A man jailed for murdering a grandfather in a row over a cigarette yesterday won an appeal against the length of his sentence.
Gerard Connors’s minimum prison term for killing Seamus Fox in west Belfast was reduced from 13 to 12 years.
Judges held that the 20-year-old was given insufficient credit for admitting he was guilty of the April 2010 murder.
Mr Fox (58) was beaten to death as he walked home from a night out at Donegal Celtic Sports Club on Suffolk Road.
The father-of-eight suffered serious head injuries.
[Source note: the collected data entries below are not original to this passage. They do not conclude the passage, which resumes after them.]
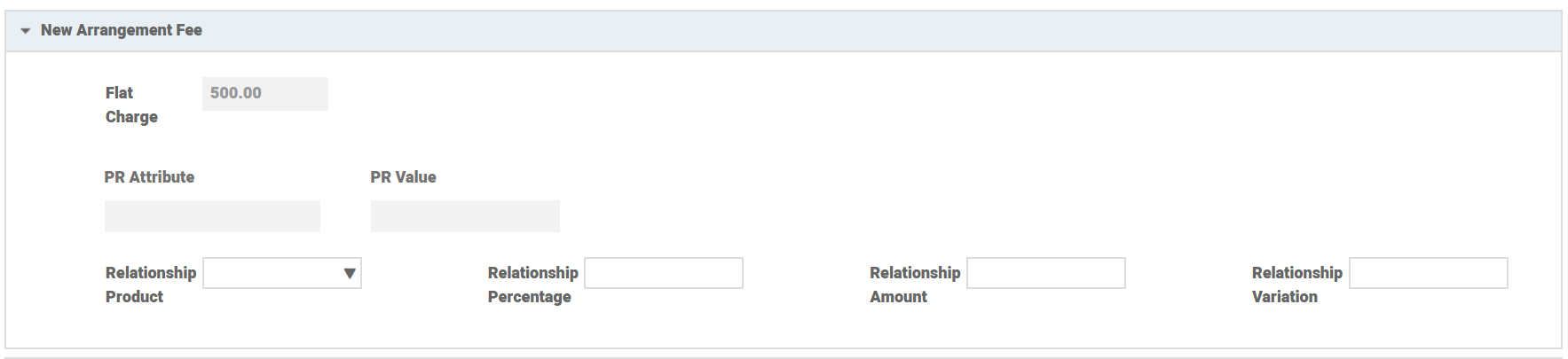Click the Relationship Product label
This screenshot has height=359, width=1568.
coord(150,285)
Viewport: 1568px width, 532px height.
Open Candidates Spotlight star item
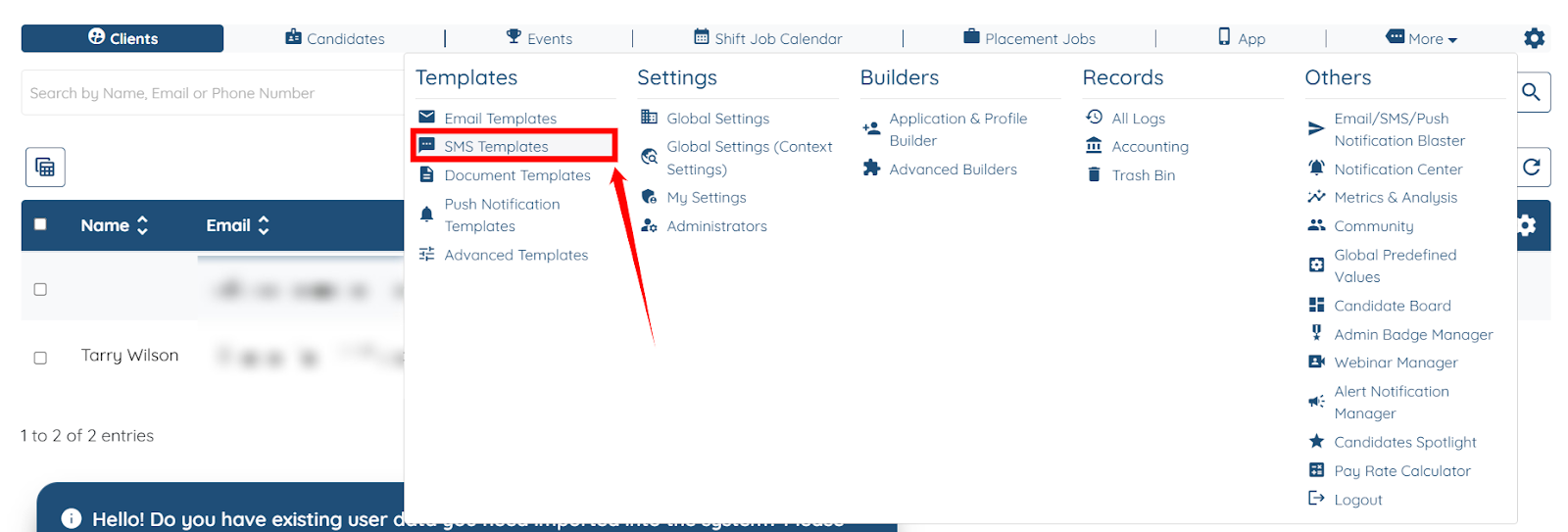point(1403,442)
His body was found on waste ground close to Woodbourne PSNI station.
The lord chief justice, Sir Declan Morgan, described it as “a brutal, merciless attack”.
Connors, then aged 18 and from Belfast, inflicted the fatal blows after earlier pestering the victim for a cigarette.
He had drunk up to 10 pints of beer and smoked cannabis before the confrontation.
He was jailed for life after pleading guilty to the murder as he was about to go on trial at Belfast Crown Court last October.
His lawyers challenged the minimum 13-year tariff on a number of grounds.
They claimed that the trial judge did not give enough weight to Connors’s expression of remorse, his youth and his clear record.
It was further contended that the conditions under which the plea was entered were not taken into account when reducing the credit for making an admission at a late stage.
Sir Declan, sitting in the Court of Appeal with Lord Justices Girvan and Coghlin, accepted that Connors’s age at the time of the murder should be given some weight.
He noted that the appellant admitted his involvement to his mother the morning after the attack.
Connors’s family arranged for him to go to police where Connors accepted that he asked Mr Fox for a cigarette and admitted striking him a number of times.
His solicitor then intervened in the interview process to raise issues about possible self-defence.
“This was an 18-year-old boy who had not previously found himself in court,” Sir Declan said.
“He and his parents were very much in the hands of the lawyers as to how they should be guided in these matters.
“Both the applicant and his family had acted responsibly in coming to the police and making effectively full admissions about the applicant’s involvement in the offence at a very early stage.
“In those circumstances we do not consider that this is a case in which the applicant should have been disadvantaged as a result of the advice which he accepted.”